For Cassini updates, see its page here, and if you want to see raw images you can see them here. One thing I like about NASA so much is how it puts so much raw data up for anybody to see and analyze.

The interesting thing about Enceladus of course is that it has cryovolcanism in spite of being such a small body. Wikipedia goes into much more detail on that. One other interesting part of the article is what the sky would look like for anyone on its surface:

Seen from Enceladus, Saturn would have a visible diameter of almost 30°, sixty times more than the Moon visible from Earth. Moreover, since Enceladus rotates synchronously with its orbital period and therefore keeps one face pointed toward Saturn, the planet never moves in Enceladus' sky (albeit with slight variations coming from the orbit's eccentricity), and cannot be seen from the far side of the satellite.

Saturn's rings would be seen from an angle of only 0.019°, and would appear as a very narrow, bright line crossing the disk of Saturn, but their shadow on Saturn's disk would be clearly distinguishable. Like our own Moon from Earth, Saturn itself would show regular phases, cycling from "new" to "full" in about 16 hours. From Enceladus, the Sun would have a diameter of only 3.5 minutes of arc, nine times smaller than that of the Moon as seen from Earth.
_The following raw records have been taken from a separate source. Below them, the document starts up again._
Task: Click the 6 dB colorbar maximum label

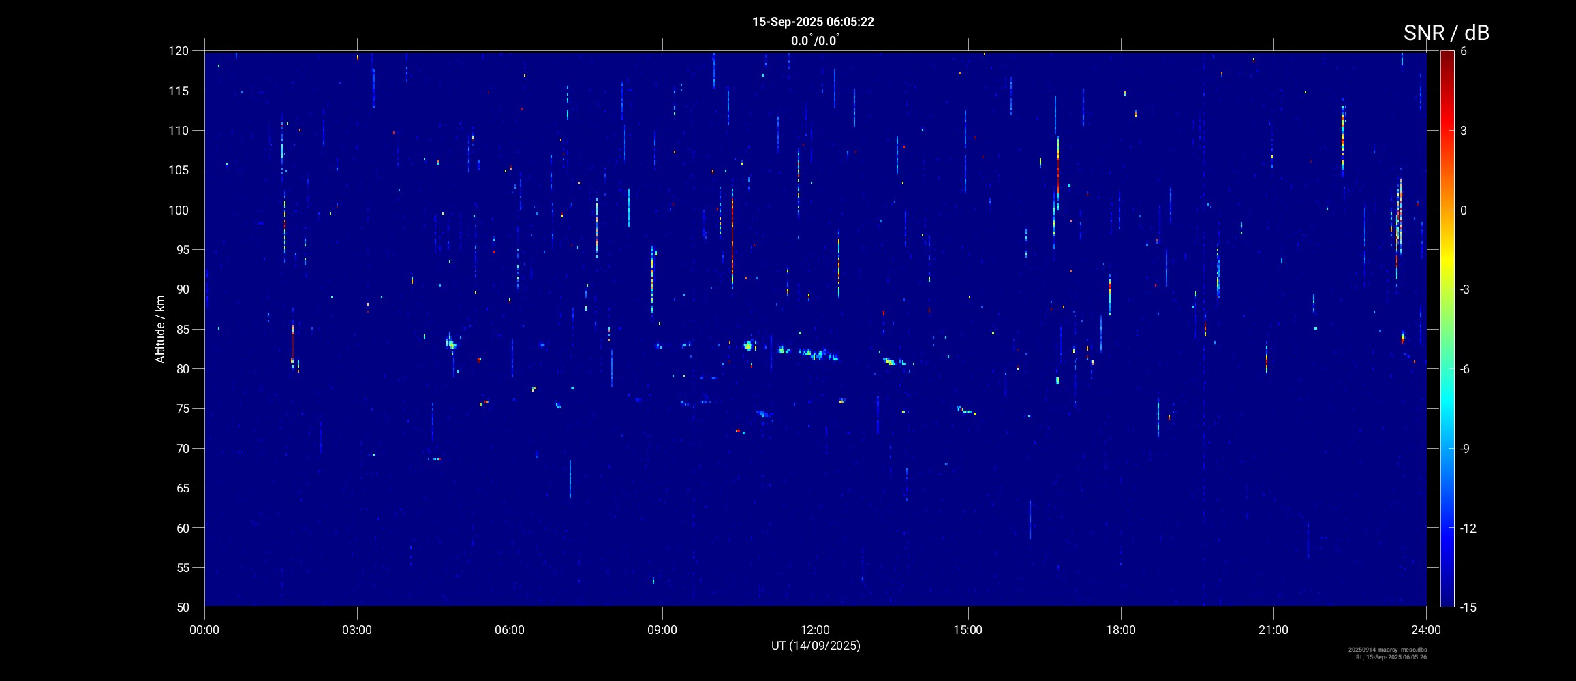Action: (x=1464, y=52)
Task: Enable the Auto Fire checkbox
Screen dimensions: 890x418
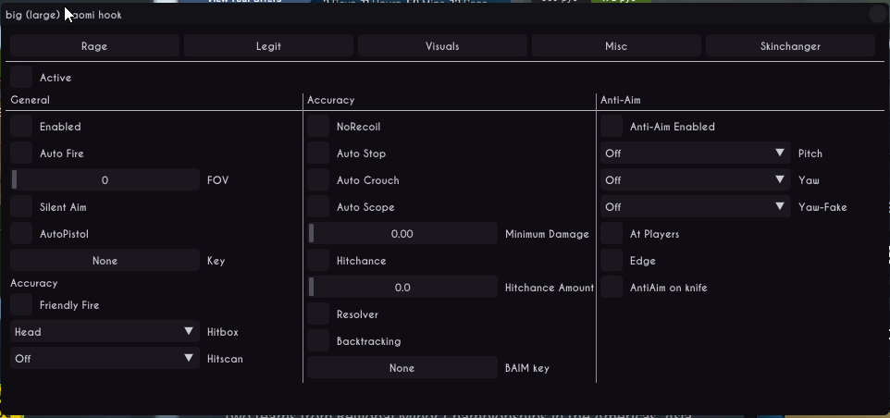Action: click(x=21, y=154)
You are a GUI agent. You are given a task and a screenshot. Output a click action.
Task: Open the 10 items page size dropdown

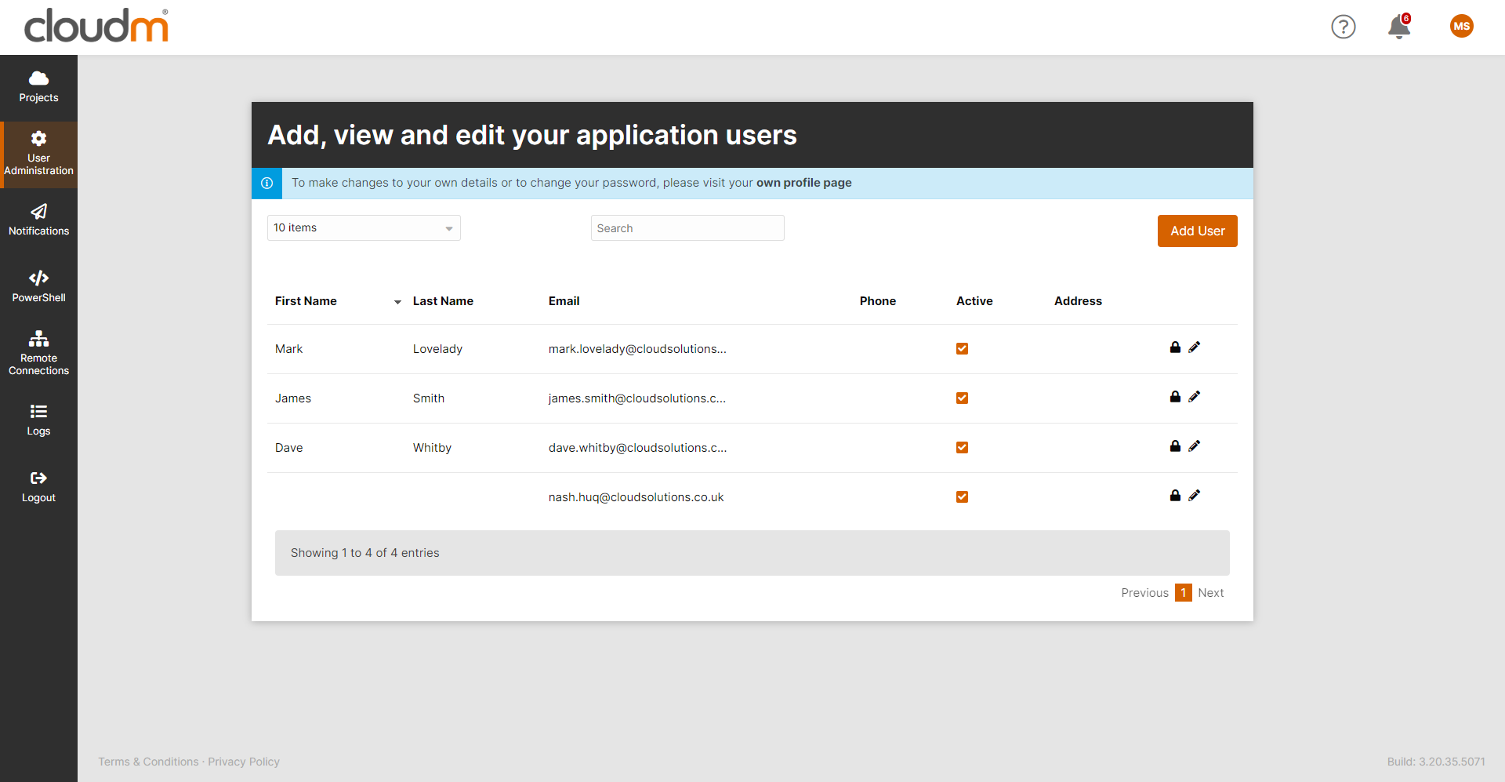364,228
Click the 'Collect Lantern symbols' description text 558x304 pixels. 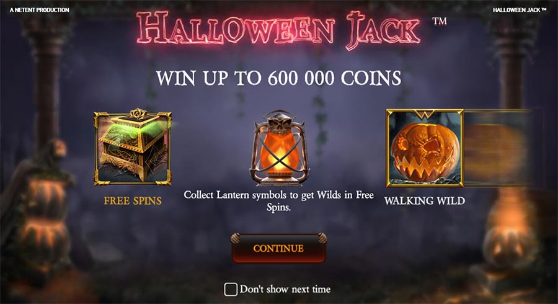[278, 201]
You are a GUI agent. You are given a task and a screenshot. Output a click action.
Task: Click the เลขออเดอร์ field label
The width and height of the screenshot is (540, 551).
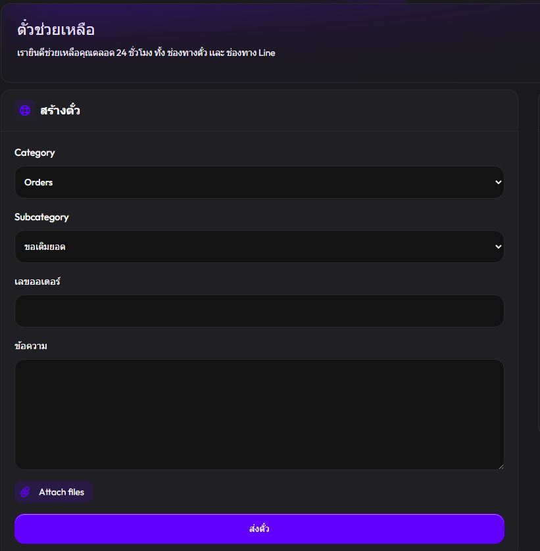[x=37, y=281]
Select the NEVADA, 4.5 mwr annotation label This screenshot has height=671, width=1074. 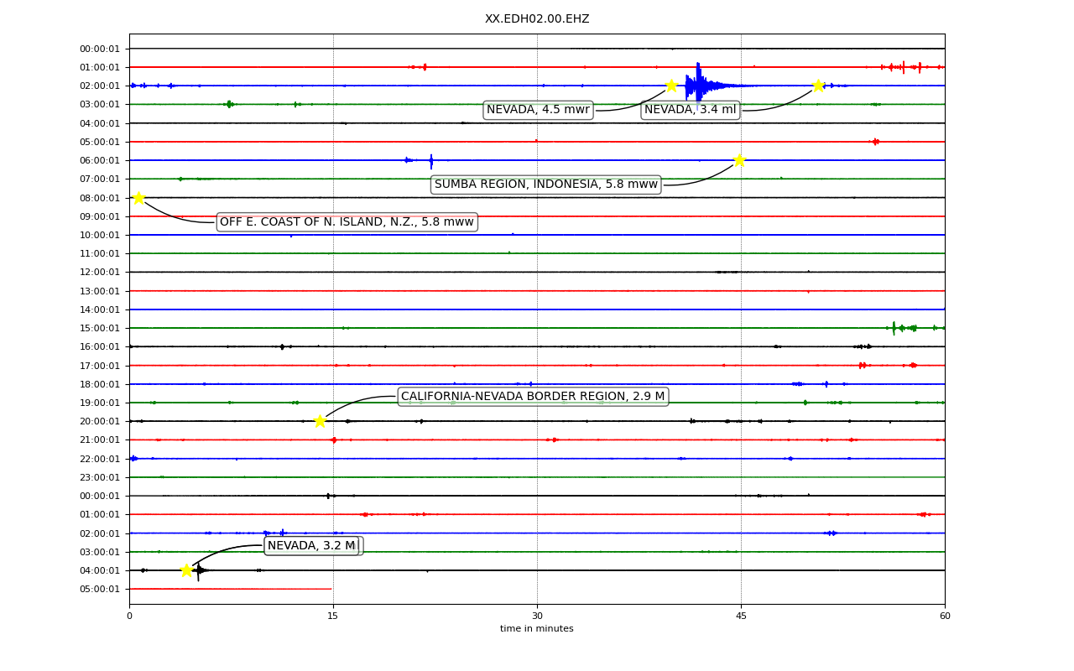538,110
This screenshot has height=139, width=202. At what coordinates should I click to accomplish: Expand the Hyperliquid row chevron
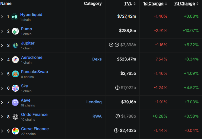[x=2, y=17]
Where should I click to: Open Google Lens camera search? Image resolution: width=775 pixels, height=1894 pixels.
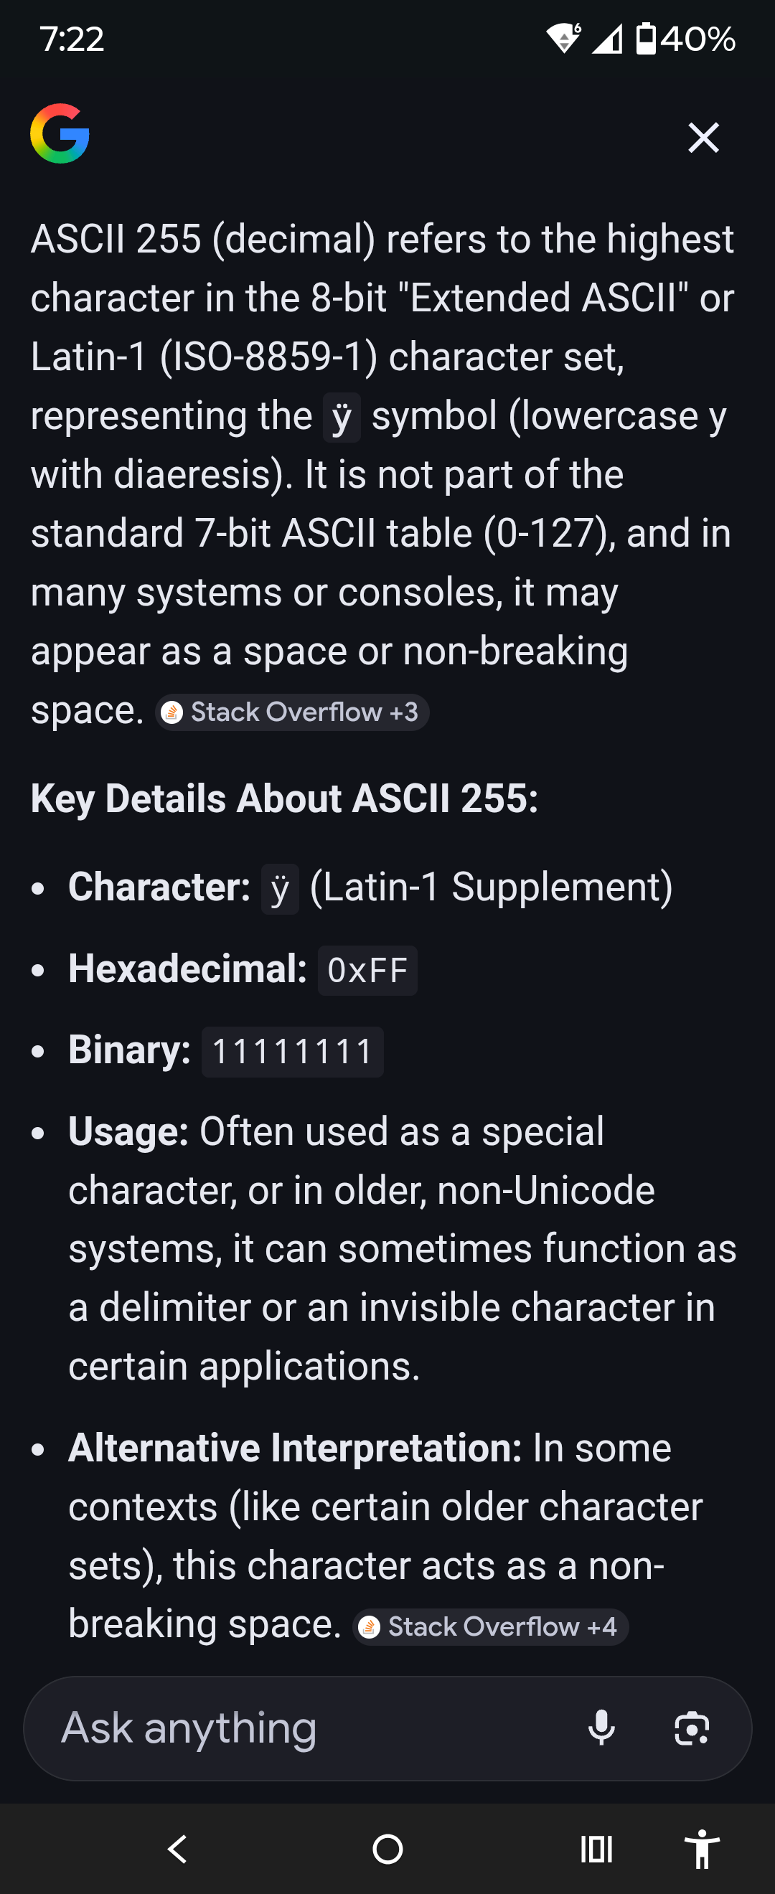coord(691,1728)
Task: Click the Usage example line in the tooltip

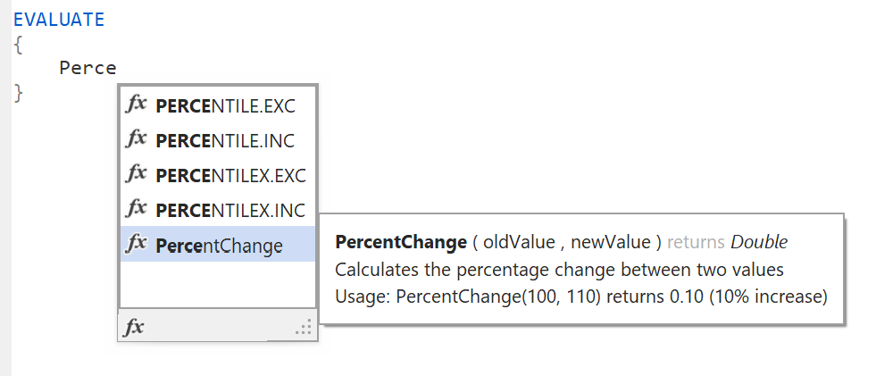Action: 581,296
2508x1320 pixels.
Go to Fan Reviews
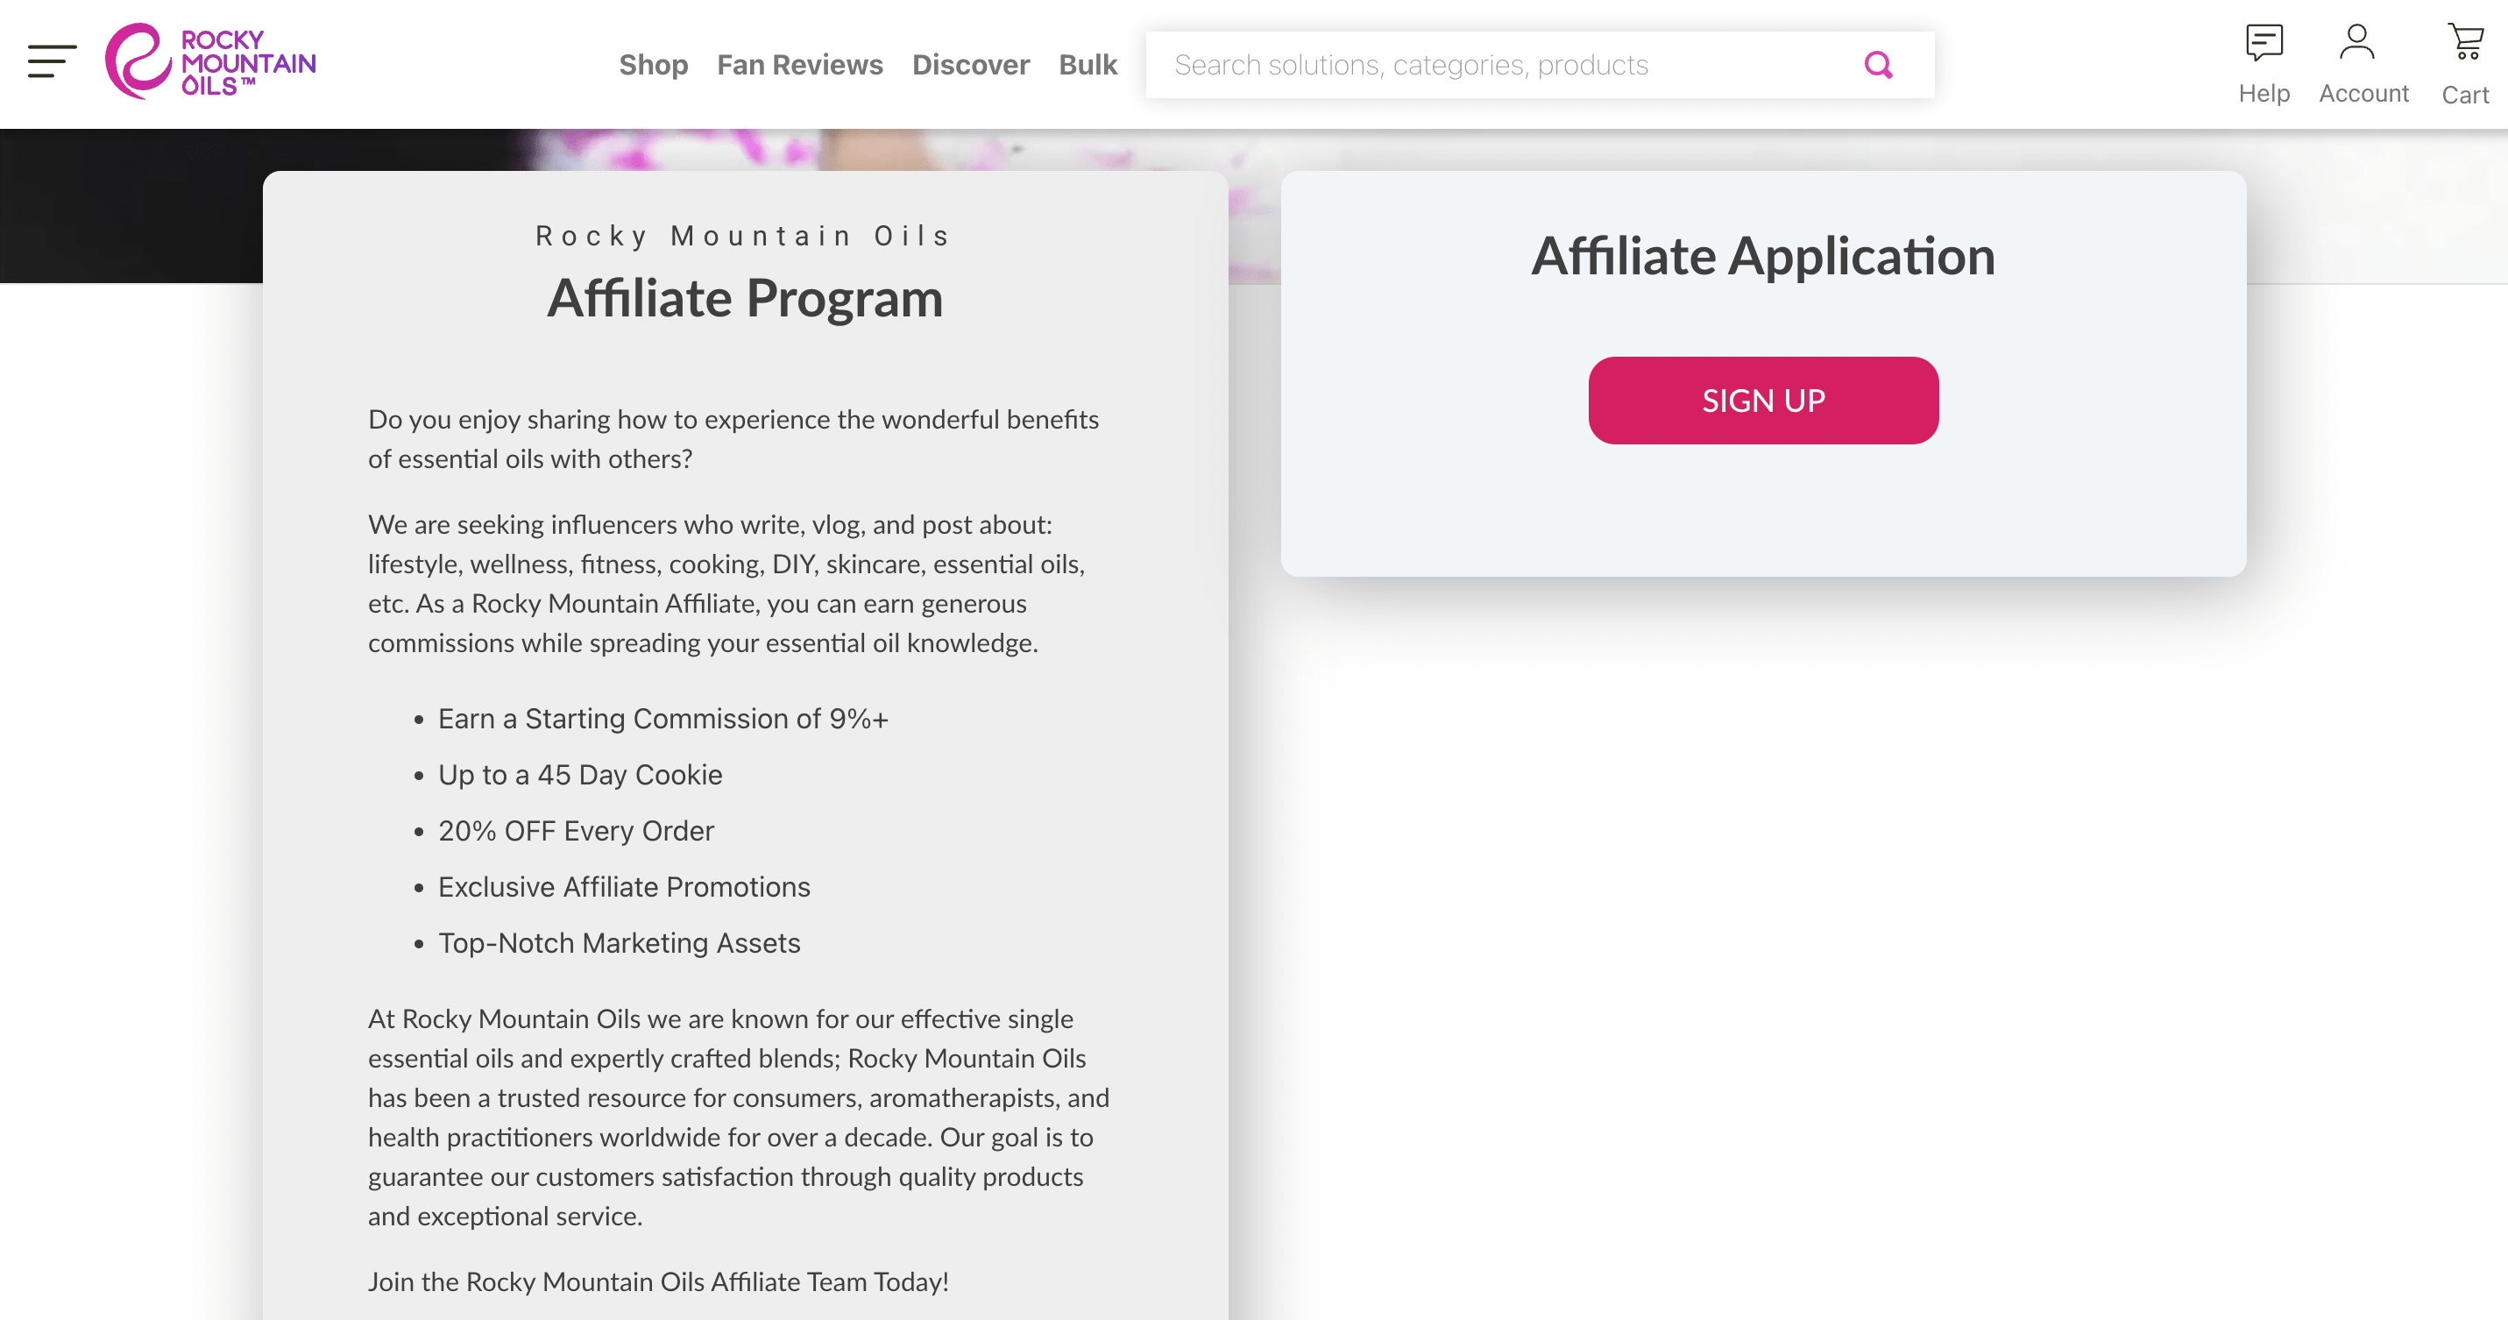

An observer located on Enceladus could also observe Mimas (the biggest satellite located inside Enceladus' orbit) transit in front of Saturn every 72 hours on average. Its apparent size would be at most 26 minutes of arc, about the same size as the Moon seen from Earth. Pallene and Methone would appear nearly star-like. Tethys would reach a maximum apparent size just above one degree of arc, about twice the Moon as seen from the Earth, but is visible only from Enceladus' anti-Saturnian side when it is at closest approach.